§ **WORK ITEM**: For the material that follows, return exactly the lines from the one with "Screen dimensions: 1107x619" through the one with "Given: Open options chevron on ac's tweet", both ends included.
-=-=-
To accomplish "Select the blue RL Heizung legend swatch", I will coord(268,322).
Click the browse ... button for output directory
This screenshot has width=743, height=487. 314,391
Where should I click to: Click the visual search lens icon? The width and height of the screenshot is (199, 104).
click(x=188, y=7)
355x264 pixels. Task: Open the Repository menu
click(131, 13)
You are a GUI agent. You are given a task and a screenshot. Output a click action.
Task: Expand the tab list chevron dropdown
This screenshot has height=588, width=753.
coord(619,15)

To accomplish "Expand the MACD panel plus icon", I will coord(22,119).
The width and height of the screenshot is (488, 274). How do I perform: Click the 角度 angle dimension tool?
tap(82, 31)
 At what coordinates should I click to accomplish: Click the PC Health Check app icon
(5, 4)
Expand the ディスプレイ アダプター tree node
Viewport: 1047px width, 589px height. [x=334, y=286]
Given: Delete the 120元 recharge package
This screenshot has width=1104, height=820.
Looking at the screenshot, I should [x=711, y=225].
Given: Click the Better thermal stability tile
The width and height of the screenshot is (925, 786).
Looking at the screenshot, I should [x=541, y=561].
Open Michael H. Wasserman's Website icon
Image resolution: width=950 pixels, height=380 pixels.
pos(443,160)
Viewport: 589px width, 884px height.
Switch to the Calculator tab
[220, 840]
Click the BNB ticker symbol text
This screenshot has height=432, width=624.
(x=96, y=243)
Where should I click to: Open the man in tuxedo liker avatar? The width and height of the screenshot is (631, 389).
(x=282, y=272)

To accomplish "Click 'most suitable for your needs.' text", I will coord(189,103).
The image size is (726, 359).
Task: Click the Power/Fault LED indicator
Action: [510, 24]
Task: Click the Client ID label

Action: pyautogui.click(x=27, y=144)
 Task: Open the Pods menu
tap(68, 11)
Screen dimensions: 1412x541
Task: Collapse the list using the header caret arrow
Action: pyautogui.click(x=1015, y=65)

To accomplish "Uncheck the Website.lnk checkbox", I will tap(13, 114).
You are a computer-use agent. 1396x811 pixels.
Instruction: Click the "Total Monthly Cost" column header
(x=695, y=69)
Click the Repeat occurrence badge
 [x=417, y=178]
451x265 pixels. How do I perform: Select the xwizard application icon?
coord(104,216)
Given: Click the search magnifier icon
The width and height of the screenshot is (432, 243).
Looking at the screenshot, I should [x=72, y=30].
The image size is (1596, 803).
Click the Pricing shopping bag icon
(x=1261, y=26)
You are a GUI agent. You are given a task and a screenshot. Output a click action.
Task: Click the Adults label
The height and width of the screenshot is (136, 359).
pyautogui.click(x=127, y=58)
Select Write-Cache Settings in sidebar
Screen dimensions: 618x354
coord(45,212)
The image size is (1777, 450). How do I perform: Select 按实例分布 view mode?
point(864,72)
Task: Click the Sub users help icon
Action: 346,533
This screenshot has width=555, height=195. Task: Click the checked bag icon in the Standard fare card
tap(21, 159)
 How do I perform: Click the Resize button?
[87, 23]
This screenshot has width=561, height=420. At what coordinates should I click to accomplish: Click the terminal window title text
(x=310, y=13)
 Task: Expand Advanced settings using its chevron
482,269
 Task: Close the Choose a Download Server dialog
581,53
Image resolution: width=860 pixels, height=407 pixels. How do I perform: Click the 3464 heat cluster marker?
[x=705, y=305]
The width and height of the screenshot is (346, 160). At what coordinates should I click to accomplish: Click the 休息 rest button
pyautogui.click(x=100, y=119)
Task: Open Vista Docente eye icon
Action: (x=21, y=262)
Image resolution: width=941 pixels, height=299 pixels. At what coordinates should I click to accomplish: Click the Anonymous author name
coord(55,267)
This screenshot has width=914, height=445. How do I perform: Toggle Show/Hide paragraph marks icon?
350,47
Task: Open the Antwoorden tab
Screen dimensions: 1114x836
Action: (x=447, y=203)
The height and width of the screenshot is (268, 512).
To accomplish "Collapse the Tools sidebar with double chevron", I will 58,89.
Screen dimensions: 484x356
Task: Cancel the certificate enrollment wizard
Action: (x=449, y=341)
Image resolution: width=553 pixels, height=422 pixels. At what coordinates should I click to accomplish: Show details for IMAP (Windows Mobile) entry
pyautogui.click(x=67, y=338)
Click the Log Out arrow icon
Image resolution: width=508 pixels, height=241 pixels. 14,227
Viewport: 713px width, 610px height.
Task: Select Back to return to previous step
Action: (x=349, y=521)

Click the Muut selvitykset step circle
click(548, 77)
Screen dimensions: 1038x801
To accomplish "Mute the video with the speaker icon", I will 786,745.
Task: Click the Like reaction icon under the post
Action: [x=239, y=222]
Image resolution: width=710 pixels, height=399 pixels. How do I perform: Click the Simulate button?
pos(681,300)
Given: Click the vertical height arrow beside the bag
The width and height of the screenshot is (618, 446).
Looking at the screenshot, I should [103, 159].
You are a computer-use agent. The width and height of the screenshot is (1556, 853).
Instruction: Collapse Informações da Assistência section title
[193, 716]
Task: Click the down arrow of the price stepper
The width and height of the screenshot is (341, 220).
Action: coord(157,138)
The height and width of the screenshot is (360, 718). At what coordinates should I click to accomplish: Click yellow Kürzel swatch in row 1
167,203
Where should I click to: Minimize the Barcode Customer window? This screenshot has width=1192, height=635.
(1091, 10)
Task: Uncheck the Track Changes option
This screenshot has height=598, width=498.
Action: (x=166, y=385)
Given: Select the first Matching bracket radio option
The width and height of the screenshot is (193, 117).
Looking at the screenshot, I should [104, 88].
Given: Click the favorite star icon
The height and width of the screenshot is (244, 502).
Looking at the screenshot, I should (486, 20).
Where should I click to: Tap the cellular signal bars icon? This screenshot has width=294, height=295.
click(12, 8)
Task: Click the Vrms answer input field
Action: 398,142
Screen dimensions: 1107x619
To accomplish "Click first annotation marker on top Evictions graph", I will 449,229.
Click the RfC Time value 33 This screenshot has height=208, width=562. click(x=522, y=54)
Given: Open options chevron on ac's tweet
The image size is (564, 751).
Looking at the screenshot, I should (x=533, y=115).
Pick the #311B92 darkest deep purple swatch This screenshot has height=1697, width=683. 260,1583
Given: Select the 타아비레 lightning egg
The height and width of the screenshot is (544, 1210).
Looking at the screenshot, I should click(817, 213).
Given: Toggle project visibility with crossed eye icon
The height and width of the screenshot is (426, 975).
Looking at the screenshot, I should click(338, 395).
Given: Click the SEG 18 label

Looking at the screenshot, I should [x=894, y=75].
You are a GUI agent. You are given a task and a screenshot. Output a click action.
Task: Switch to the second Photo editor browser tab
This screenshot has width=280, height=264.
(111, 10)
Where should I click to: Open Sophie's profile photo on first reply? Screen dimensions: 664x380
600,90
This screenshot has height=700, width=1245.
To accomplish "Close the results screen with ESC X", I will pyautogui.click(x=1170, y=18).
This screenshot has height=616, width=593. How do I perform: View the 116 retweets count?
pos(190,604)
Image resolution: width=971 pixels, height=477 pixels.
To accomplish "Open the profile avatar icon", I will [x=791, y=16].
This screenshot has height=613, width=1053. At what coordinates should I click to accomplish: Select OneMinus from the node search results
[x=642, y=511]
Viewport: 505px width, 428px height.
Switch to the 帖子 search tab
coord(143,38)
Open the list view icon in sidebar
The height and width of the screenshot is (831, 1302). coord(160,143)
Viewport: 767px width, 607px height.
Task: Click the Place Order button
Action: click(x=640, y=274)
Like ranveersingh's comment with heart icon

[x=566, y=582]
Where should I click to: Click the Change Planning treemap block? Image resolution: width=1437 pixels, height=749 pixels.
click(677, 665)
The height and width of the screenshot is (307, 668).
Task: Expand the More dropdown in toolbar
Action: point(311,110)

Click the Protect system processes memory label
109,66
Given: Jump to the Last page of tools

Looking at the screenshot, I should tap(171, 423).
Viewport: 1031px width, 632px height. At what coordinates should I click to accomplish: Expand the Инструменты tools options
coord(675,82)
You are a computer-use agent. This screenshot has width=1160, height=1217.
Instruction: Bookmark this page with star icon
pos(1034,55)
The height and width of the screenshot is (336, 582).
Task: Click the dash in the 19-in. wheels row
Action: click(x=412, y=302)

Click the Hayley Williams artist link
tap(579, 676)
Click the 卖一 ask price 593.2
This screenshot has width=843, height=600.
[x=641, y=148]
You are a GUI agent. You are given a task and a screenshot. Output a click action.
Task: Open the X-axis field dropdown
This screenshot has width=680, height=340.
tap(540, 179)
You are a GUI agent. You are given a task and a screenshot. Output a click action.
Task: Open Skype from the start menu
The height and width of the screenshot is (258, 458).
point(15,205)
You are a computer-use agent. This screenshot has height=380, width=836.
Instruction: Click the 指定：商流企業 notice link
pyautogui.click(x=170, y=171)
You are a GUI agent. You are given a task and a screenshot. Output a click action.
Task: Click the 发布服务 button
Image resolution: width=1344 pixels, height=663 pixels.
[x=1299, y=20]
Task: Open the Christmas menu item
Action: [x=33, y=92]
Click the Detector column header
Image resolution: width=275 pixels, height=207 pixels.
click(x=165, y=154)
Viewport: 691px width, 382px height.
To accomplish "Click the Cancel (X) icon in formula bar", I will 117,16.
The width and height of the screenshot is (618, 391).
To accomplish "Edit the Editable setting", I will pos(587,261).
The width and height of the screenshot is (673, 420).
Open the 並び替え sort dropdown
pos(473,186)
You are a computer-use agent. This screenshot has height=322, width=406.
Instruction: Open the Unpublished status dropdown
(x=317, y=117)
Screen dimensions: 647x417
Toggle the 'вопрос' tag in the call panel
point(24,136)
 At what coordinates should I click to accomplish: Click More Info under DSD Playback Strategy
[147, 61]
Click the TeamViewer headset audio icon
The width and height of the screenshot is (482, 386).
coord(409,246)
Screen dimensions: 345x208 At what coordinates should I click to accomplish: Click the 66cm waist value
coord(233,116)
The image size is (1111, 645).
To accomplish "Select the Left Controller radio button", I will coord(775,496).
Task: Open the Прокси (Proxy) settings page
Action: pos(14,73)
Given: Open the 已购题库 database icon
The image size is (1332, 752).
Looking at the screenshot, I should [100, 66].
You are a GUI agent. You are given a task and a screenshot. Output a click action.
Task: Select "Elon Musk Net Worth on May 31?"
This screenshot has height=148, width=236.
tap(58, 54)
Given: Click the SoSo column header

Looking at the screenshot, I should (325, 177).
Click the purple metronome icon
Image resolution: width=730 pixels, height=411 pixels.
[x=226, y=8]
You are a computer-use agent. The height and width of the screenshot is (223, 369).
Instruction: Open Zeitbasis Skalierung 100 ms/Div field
-=-=-
§ **ANSWER FOR THE TASK**:
Screen dimensions: 1107x619
To accomplish "Click first annotation marker on top Evictions graph", I will 449,229.
Click the RfC Time value 33 This screenshot has height=208, width=562. click(x=522, y=54)
Given: Open options chevron on ac's tweet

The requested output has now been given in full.